Last Night's Winner: Jeremy Lin, NBA Player

In sports, everyone is a winner—some people just win better than others. Like Jeremy Lin, the undrafted Taiwanese-American Harvard guy who signed a two-year, partially guaranteed contract with the Warriors and immediately became the NBA's most popular 12th man.

Lin's a great story — his father, a 5-foot-6 immigrant, taught himself the game as an engineering doctoral student at Purdue by watching old videotape of Kareem Abdul-Jabbar, with whom he shared nothing more than a taste in eyewear — and I can't imagine a better scenario for Lin than playing in his native Bay Area for a yell-at-the-clouds crazy man who is sure to throw the guard some minutes during one of his habitual fits. Even if Lin spends 82 games watching the dance team, it's a safe bet you'll find his jersey everywhere from San Jose to El Cerrito, to say nothing of Taipei.

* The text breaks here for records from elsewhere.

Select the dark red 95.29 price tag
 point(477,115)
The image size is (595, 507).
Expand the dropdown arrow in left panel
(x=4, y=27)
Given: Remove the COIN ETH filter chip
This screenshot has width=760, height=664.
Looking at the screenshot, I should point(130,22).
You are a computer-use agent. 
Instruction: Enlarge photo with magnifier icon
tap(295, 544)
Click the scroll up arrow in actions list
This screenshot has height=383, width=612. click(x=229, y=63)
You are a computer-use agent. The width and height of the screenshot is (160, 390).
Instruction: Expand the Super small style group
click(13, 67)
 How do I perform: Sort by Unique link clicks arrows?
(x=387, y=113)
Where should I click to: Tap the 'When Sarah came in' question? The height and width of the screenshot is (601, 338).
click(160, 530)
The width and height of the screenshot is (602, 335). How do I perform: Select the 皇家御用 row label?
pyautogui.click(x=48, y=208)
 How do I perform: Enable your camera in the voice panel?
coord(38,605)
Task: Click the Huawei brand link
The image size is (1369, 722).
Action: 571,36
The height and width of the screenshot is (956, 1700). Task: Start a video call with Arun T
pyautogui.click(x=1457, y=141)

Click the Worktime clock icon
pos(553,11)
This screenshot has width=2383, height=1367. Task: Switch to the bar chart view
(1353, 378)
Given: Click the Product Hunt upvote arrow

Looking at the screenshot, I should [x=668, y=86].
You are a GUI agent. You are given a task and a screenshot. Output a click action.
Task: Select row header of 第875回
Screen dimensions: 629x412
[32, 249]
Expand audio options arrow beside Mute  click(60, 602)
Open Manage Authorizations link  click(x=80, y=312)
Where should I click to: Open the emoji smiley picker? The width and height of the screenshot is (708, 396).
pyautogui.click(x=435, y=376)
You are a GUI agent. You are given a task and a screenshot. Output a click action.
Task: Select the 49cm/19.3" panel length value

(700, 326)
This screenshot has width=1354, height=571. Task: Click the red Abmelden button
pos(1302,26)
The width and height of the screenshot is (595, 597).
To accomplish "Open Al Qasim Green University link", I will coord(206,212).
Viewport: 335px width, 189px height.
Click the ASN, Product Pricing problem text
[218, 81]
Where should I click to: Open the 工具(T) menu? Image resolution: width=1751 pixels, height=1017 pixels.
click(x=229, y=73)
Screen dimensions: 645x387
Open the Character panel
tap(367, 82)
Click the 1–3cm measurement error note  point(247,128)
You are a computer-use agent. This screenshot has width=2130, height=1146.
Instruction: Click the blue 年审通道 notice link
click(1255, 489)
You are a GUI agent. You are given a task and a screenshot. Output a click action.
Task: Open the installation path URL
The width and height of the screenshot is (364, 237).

Most of the talk about Lin, to this point, has centered on his heritage (ESPN, in January: "In the Asian-American community, academics are king and immigrant parents are usually more concerned with a GPA than PPG") and his education (SI.com, in advance of a Harvard-Cornell game later that month: "[A] couple of teams whose GPAs are more important than their scoring average"). He is busting stereotypes left and right, people always say, unwittingly forcing on him a different kind of stereotype: the humble standard-bearer. Lin himself doesn't sound particularly keen on that role. And it's worth noting that a 6-foot-3 guy from the suburbs — one who tore through high school ball, won all manner of statewide player of the year honors, and did plenty of time on an elite AAU circuit — isn't exactly an anomaly in today's NBA. So instead, let's just point out that Lin can play a little. In May, John Hollinger rated him a late first-round/early second-round prospect with better potential than the guy the Warriors took with their sixth pick, Ekpe Udoh. And he traded fours with John Wall in a summer league game that made everyone sit up and pay attention:

Lin won't be a star, and until he gets a jump shot and a better left hand he probably won't figure prominently in the Warriors' rotation. But as a rookie, if he sticks with the team long enough, he will have the honor of hearing his name chanted unironically by thinning crowds at the end of blowouts. There's glory in that.